• **Task brief**
Every record is to be restated exactly, with nothing left out.

• **Available data**

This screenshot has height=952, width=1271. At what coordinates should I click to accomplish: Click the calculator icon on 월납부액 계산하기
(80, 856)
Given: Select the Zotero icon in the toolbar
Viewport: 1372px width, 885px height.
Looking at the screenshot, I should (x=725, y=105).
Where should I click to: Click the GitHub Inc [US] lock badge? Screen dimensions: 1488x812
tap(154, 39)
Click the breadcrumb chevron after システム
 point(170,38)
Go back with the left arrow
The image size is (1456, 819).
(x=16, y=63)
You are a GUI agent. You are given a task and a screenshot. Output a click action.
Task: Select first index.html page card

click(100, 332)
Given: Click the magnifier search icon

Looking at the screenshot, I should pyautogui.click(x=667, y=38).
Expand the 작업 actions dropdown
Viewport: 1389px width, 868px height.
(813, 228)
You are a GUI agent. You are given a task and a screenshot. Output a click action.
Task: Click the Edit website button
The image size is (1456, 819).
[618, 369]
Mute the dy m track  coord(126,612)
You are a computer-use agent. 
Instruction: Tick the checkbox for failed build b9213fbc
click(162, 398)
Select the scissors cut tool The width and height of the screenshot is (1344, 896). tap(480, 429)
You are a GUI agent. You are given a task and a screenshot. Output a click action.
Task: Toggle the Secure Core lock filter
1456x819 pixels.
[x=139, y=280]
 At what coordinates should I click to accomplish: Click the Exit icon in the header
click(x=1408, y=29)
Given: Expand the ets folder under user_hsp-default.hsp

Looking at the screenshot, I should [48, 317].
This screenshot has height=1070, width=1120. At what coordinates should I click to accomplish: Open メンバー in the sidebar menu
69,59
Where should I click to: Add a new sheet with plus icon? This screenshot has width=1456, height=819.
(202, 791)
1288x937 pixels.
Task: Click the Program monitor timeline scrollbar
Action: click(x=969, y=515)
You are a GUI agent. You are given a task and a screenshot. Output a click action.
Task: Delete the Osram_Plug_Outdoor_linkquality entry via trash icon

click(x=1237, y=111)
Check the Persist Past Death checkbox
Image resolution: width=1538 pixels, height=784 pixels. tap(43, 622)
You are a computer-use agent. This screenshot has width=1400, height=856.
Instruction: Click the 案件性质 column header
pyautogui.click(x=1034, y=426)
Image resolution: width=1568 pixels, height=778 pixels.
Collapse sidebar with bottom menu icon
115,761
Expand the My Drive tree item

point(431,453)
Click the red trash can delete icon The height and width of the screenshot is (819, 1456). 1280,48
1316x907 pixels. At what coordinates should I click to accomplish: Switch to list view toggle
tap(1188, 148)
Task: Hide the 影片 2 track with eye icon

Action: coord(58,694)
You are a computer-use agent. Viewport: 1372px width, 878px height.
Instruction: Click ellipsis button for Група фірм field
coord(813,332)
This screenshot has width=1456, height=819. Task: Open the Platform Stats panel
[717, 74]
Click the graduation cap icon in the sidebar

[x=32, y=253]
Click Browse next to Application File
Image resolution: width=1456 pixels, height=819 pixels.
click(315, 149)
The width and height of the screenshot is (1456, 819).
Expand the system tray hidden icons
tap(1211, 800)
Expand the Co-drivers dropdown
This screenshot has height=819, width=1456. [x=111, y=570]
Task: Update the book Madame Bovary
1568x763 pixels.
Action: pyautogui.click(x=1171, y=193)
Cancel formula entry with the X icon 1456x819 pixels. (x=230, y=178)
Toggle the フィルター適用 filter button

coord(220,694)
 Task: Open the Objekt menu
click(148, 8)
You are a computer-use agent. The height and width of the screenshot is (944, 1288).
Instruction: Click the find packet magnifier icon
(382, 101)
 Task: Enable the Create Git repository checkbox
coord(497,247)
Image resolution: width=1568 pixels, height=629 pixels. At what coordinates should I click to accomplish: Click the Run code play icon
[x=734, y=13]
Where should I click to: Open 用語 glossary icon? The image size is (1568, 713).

• **Exercise response**
This screenshot has height=952, width=1271. At what coordinates should I click to accomplish: Click the calculator icon on 월납부액 계산하기
(80, 856)
Given: Select the Zotero icon in the toolbar
Viewport: 1372px width, 885px height.
Looking at the screenshot, I should (x=725, y=105).
Where should I click to: Click the GitHub Inc [US] lock badge? Screen dimensions: 1488x812
tap(154, 39)
Click the breadcrumb chevron after システム
 point(170,38)
Go back with the left arrow
The image size is (1456, 819).
(x=16, y=63)
You are a GUI agent. You are given a task and a screenshot. Output a click action.
Task: Select first index.html page card

click(100, 332)
Given: Click the magnifier search icon

Looking at the screenshot, I should pyautogui.click(x=667, y=38).
Expand the 작업 actions dropdown
Viewport: 1389px width, 868px height.
(813, 228)
You are a GUI agent. You are given a task and a screenshot. Output a click action.
Task: Click the Edit website button
The image size is (1456, 819).
[618, 369]
Mute the dy m track  coord(126,612)
You are a computer-use agent. 
Instruction: Tick the checkbox for failed build b9213fbc
click(162, 398)
Select the scissors cut tool The width and height of the screenshot is (1344, 896). tap(480, 429)
You are a GUI agent. You are given a task and a screenshot. Output a click action.
Task: Toggle the Secure Core lock filter
1456x819 pixels.
[x=139, y=280]
 At what coordinates should I click to accomplish: Click the Exit icon in the header
click(x=1408, y=29)
Given: Expand the ets folder under user_hsp-default.hsp

Looking at the screenshot, I should [48, 317].
This screenshot has height=1070, width=1120. At what coordinates should I click to accomplish: Open メンバー in the sidebar menu
69,59
Where should I click to: Add a new sheet with plus icon? This screenshot has width=1456, height=819.
(202, 791)
1288x937 pixels.
Task: Click the Program monitor timeline scrollbar
Action: click(x=969, y=515)
You are a GUI agent. You are given a task and a screenshot. Output a click action.
Task: Delete the Osram_Plug_Outdoor_linkquality entry via trash icon

click(x=1237, y=111)
Check the Persist Past Death checkbox
Image resolution: width=1538 pixels, height=784 pixels. tap(43, 622)
You are a computer-use agent. This screenshot has width=1400, height=856.
Instruction: Click the 案件性质 column header
pyautogui.click(x=1034, y=426)
Image resolution: width=1568 pixels, height=778 pixels.
Collapse sidebar with bottom menu icon
115,761
Expand the My Drive tree item

point(431,453)
Click the red trash can delete icon The height and width of the screenshot is (819, 1456). 1280,48
1316x907 pixels. At what coordinates should I click to accomplish: Switch to list view toggle
tap(1188, 148)
Task: Hide the 影片 2 track with eye icon

Action: coord(58,694)
You are a computer-use agent. Viewport: 1372px width, 878px height.
Instruction: Click ellipsis button for Група фірм field
coord(813,332)
This screenshot has width=1456, height=819. Task: Open the Platform Stats panel
[717, 74]
Click the graduation cap icon in the sidebar

[x=32, y=253]
Click Browse next to Application File
Image resolution: width=1456 pixels, height=819 pixels.
click(315, 149)
The width and height of the screenshot is (1456, 819).
Expand the system tray hidden icons
tap(1211, 800)
Expand the Co-drivers dropdown
This screenshot has height=819, width=1456. [x=111, y=570]
Task: Update the book Madame Bovary
1568x763 pixels.
Action: pyautogui.click(x=1171, y=193)
Cancel formula entry with the X icon 1456x819 pixels. (x=230, y=178)
Toggle the フィルター適用 filter button

coord(220,694)
 Task: Open the Objekt menu
click(148, 8)
You are a computer-use agent. The height and width of the screenshot is (944, 1288).
Instruction: Click the find packet magnifier icon
(382, 101)
 Task: Enable the Create Git repository checkbox
coord(497,247)
Image resolution: width=1568 pixels, height=629 pixels. At what coordinates should I click to accomplish: Click the Run code play icon
[x=734, y=13]
Where should I click to: Open 用語 glossary icon? The image size is (1568, 713).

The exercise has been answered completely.